The Imagination of God
Living with young children means a life full of imagination.
I love listening to Teddy imagine adventures for his pirates, superheroes, bad guys and construction workers (sometimes all at once) or watch as a ski mask transforms him into a ninja or wrist guards make him Iron Man.
Teddy is at the age where ordinary stuff is full of possibility and wonder. I envy him that.
Too often, we adults buy into the idea that the realm of imagination belongs to children while grownups deal with “the real world.”
Any imagination adults allow ourselves is handed over to a particular group of people, the creative types, artists and poets of every kind who entertain us, add beauty, make us see ourselves and our world in a different way.
But what a mistake it is to let go of imagination. Imagination is one of God’s greatest gifts to us and when I really think about it, imagination (and the creativity that goes with it) is at the heart of faith.
God, after all, is the original creator, setting a world of creative possibility in motion and calling all of it good, and making human beings stewards and caretakers of the earth’s gifts to us. But things didn’t go the way God hoped; instead of living in peace and love, human beings turned on one another and put their own needs and desires above everything else. So, God imagined something new, a new way for people to live.
- God imagined childless, elderly Abraham and Sarah could be the parents of a new nation of people.

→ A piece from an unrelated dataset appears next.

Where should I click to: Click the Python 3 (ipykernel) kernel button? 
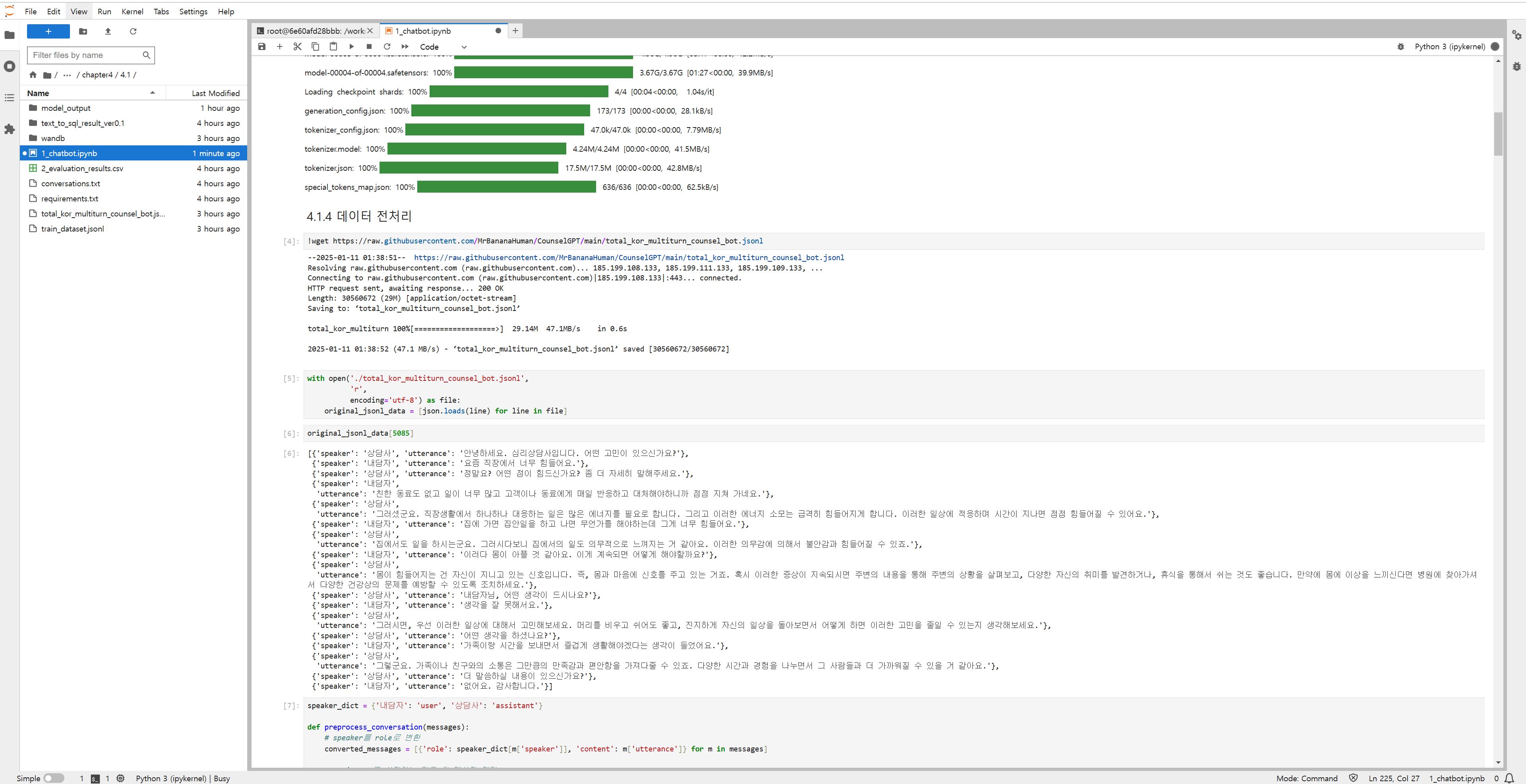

- God imagined laws that honored people over possessions, and sought to establish a society that was fair and just and merciful.
- When that plan didn’t quite work, God imagined coming to live among us, “moving into the neighborhood” as Jesus of Nazareth.
- Jesus showed what God’s love looks and sounds like and stirred imaginations as he told stories about what the kingdom of God is like.
And after Jesus was no longer with us, what next? Through the gift of the Holy Spirit, God fills us with imagination to see what God is up to in the world already, and the courage, hope, energy and love to join in the creativity of it.
Friends, it can be so easy to look around and be discouraged by what is and is not happening in the world around us. But the eyes of faith see this world, imagine this world, differently.
May we, as individuals and as a congregation, be blessed with a vivid, and faith-full, imagination.